The study of Zhu et al. (Contribution 3) focused on the evaluation and prediction of fall-induced and collision-related damage in kiwifruit, establishing a multiscale finite element model for this purpose. Their work involved analyzing the geometric characteristics and mechanical performance parameters of kiwifruit using reverse engineering techniques and mechanical testing. By integrating these findings with the structural features of fruit tissues, they developed an interesting multi-scale finite element model that incorporated the skin, pulp, and core of fruits. Systematic simulations were performed to investigate the effects of varying drop heights, collision angles, and contact surface materials on kiwifruit damage. The accuracy of the model was validated, and the sensitivity prediction model for assessing the drop damage sensitivity of kiwifruit under different contact materials was also verified. This model serves as an effective tool for quantitatively analyzing drop damage in kiwifruit and provides a theoretical foundation for designing and optimizing loss-reduction strategies during centralized fruit harvesting.

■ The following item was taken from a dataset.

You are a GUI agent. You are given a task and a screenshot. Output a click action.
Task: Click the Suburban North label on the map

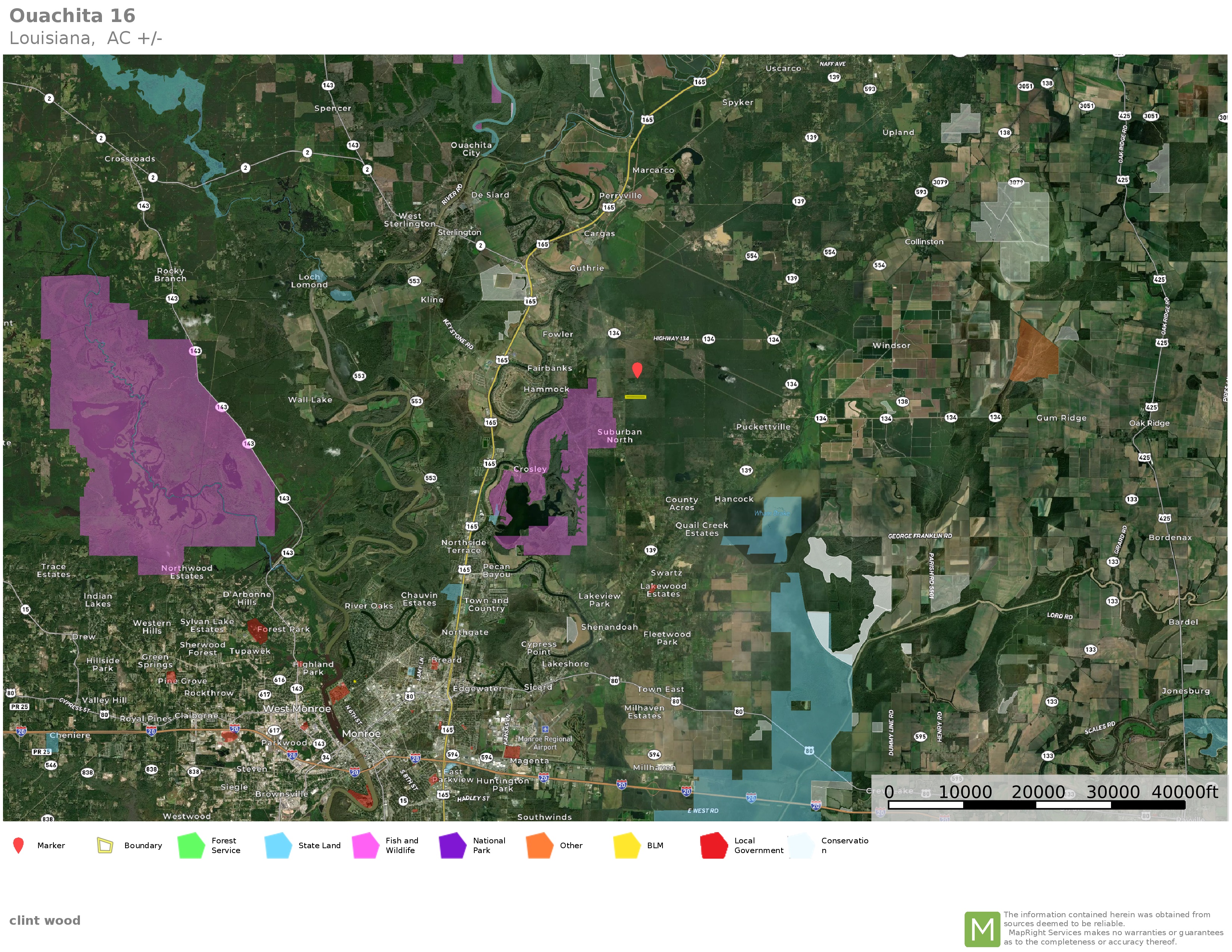[x=620, y=435]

The study conducted by Xin et al. (Contribution 4) integrated conventional physicochemical analysis with near-infrared spectroscopy (NIRS) nondestructive testing technology to propose an analytical model for determining the optimal harvest time of buckwheat. Initially, the study performed physicochemical analyses on the starch, protein, total flavonoid, and total phenol content in buckwheat grains across various growth cycles. Subsequently, spectral images corresponding to their harvest periods were captured using a near-infrared spectroscopy imaging system. Furthermore, the full-spectrum and characteristic-spectrum random forests (RF) for buckwheat were constructed by combining different preprocessing techniques and algorithms. Then, the optimal model for predicting the buckwheat harvest period was validated. Based on the results of the physicochemical analysis, it was found that the protein content in buckwheat grains with a 90-day growth cycle was relatively high. Among the preprocessing methods, the Standard Normalized Variate (SNV) method demonstrated the best performance, while the characteristic bands extracted using the IVSO algorithm were deemed more representative. The prediction accuracy of the established IVSO-RF model for the buckwheat harvest period reached 100%. This research not only ensures quality control for buckwheat but also holds significant potential for extension to the quality control of other crops, thereby demonstrating substantial value.

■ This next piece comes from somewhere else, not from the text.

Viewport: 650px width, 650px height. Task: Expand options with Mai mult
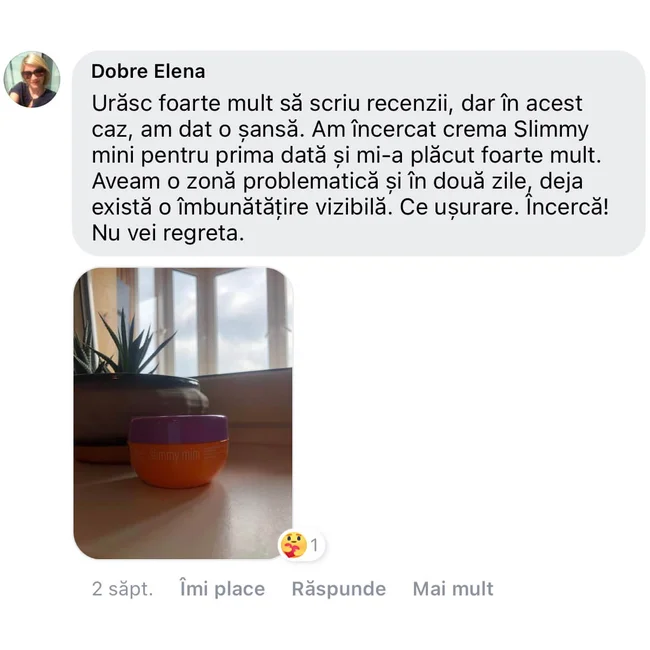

The study conducted by Wang et al. (Contribution 5) successfully fabricated a carbon black and carbon nanofiber composite (CB/f-CNF) via a straightforward one-step ultrasonic method. Owing to the high specific surface area of carbon black, this CB/f-CNF material can significantly enhance the electrical conductivity and porosity of carbon nanofibers, thereby facilitating electron transfer on the electrode surface and endowing the prepared composites with superior catalytic performance. Furthermore, the developed CB/f-CNF material was modified onto a glassy carbon electrode for signal amplification, leading to the construction of an amperometric sensor for the detection of environmental estrogen bisphenol A (BPA). It has been demonstrated that the electrochemical sensor based on CB/f-CNF exhibited remarkable linear response and high sensitivity towards bisphenol A, as well as achieving satisfactory recovery rates in the analysis of real samples such as meat and milk. This study provides a robust and promising analytical strategy for monitoring the migration of bisphenol A into food.